** Dataset content **
--------------------------------

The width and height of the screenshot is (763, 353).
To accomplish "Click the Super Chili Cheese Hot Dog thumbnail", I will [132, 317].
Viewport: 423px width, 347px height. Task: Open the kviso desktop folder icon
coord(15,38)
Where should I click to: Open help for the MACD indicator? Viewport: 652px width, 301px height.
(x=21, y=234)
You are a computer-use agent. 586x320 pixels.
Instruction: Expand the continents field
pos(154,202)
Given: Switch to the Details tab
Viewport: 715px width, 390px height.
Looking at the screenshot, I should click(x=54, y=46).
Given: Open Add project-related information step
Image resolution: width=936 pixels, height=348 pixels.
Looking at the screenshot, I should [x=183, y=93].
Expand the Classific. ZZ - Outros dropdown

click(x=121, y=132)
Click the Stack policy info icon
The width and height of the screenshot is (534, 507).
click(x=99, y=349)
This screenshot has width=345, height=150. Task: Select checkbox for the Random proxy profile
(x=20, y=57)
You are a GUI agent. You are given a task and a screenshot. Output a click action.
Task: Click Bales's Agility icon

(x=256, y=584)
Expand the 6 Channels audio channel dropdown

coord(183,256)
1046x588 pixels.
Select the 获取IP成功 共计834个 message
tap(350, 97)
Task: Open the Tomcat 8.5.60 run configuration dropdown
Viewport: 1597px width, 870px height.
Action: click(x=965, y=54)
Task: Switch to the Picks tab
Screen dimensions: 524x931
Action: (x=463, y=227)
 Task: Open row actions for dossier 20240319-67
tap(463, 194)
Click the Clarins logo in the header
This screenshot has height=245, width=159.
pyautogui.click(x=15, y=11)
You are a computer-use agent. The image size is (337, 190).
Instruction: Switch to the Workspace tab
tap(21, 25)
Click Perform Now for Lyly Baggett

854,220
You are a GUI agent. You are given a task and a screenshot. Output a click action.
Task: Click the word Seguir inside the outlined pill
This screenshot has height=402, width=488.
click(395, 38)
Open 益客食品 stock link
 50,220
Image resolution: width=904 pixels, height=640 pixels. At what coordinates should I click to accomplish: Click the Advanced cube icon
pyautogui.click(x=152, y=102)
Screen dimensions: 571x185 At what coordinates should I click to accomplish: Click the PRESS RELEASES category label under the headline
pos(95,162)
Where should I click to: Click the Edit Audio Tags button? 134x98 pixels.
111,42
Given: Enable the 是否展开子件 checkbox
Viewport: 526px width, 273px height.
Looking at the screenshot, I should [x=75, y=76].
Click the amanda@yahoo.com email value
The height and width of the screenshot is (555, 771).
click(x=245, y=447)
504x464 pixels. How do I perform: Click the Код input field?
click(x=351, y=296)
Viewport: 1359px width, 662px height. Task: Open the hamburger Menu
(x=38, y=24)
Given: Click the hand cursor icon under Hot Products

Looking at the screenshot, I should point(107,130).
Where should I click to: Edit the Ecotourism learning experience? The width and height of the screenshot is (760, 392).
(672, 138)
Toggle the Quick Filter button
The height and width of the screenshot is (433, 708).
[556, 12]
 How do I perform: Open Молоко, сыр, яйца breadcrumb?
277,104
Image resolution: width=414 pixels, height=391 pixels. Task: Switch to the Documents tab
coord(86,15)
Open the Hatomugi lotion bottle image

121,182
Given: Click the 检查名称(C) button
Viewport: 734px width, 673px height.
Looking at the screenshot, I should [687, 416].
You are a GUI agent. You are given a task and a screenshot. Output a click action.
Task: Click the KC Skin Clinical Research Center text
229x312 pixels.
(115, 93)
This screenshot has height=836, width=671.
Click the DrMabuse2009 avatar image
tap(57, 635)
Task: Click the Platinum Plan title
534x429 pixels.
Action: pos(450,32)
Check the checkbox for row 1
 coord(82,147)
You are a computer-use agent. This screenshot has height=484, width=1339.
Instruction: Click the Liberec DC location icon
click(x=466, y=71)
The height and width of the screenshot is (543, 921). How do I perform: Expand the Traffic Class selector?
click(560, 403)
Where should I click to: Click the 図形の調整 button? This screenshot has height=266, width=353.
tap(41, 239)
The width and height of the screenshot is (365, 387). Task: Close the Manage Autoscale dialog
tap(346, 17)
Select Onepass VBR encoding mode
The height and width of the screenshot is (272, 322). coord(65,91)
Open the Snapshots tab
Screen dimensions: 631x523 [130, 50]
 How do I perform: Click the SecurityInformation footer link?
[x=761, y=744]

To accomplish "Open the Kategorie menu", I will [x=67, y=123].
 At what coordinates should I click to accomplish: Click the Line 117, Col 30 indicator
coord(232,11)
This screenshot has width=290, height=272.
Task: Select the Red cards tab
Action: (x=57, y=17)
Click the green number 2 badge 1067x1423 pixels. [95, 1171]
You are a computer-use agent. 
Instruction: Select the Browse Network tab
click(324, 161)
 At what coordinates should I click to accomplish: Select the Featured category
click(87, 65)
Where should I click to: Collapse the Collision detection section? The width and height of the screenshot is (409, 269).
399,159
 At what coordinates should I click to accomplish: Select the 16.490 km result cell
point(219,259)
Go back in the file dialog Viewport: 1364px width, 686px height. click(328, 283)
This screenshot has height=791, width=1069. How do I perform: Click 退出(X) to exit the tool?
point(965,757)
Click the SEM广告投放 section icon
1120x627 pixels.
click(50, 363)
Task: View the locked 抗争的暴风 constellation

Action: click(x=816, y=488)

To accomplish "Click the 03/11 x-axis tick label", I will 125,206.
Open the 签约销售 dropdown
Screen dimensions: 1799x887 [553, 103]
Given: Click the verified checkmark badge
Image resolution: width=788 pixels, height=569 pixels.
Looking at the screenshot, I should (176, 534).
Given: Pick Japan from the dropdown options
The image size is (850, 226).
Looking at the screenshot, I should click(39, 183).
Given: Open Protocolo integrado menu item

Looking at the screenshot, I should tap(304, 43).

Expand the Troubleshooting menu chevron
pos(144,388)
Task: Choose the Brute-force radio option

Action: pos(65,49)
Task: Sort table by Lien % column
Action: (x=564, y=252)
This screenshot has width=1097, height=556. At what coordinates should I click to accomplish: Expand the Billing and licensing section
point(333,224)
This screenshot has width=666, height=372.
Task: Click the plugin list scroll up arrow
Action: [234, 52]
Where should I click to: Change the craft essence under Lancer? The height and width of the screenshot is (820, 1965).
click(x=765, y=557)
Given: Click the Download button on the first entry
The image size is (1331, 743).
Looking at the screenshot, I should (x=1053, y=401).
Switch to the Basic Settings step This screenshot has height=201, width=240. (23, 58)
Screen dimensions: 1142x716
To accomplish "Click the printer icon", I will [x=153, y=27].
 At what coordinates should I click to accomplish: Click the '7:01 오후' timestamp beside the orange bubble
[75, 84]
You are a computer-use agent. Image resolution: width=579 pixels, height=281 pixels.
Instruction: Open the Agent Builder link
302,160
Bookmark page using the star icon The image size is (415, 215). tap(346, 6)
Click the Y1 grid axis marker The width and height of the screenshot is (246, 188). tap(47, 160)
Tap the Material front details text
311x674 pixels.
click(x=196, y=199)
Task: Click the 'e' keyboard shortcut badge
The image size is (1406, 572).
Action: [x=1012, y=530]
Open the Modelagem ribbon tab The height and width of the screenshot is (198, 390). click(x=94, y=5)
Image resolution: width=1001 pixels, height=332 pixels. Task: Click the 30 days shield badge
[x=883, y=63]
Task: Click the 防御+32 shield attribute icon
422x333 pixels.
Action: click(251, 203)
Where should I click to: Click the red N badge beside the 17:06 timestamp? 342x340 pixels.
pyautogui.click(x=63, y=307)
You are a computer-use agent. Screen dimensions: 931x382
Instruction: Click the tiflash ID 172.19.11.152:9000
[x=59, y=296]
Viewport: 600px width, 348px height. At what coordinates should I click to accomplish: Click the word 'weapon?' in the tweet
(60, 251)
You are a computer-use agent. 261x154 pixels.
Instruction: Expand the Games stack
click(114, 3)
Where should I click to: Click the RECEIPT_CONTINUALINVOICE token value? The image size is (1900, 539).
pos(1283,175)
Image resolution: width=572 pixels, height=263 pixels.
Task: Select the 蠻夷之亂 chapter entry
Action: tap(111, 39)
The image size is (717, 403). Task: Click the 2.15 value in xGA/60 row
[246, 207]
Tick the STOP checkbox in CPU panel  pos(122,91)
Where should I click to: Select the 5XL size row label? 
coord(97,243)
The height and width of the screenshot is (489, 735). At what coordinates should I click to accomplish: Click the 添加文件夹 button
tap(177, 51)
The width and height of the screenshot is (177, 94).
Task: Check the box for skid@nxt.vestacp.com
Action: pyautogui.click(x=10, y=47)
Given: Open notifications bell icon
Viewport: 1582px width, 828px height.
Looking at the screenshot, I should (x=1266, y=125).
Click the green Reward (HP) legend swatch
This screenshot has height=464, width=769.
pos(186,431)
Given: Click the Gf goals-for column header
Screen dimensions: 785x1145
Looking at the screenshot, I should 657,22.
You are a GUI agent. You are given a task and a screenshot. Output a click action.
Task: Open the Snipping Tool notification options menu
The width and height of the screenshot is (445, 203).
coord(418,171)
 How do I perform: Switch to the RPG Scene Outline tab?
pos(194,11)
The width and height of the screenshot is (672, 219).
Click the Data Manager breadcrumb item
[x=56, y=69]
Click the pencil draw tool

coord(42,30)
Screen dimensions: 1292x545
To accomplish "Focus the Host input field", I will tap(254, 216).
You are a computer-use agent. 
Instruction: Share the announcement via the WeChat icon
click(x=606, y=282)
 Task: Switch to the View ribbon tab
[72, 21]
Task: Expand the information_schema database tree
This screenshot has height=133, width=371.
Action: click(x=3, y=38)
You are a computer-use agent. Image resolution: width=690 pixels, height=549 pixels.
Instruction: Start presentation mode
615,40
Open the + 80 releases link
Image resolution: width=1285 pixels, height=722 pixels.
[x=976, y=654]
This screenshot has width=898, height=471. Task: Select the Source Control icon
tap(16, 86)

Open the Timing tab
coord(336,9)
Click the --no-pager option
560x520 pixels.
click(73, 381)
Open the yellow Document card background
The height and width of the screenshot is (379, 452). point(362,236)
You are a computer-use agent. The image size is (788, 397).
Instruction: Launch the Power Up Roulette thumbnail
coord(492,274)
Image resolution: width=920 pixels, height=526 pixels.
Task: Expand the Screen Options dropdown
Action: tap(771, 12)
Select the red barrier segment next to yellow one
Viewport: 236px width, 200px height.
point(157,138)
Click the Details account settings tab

--------------------------------

** Try it **
Beginning with the line containing "The image size is (717, 403)." in the material above, copy every line exactly until you have copied the line containing "Given: Open notifications bell icon".

** Response below **
The image size is (717, 403). Task: Click the 2.15 value in xGA/60 row
[246, 207]
Tick the STOP checkbox in CPU panel  pos(122,91)
Where should I click to: Select the 5XL size row label? 
coord(97,243)
The height and width of the screenshot is (489, 735). At what coordinates should I click to accomplish: Click the 添加文件夹 button
tap(177, 51)
The width and height of the screenshot is (177, 94).
Task: Check the box for skid@nxt.vestacp.com
Action: pyautogui.click(x=10, y=47)
Given: Open notifications bell icon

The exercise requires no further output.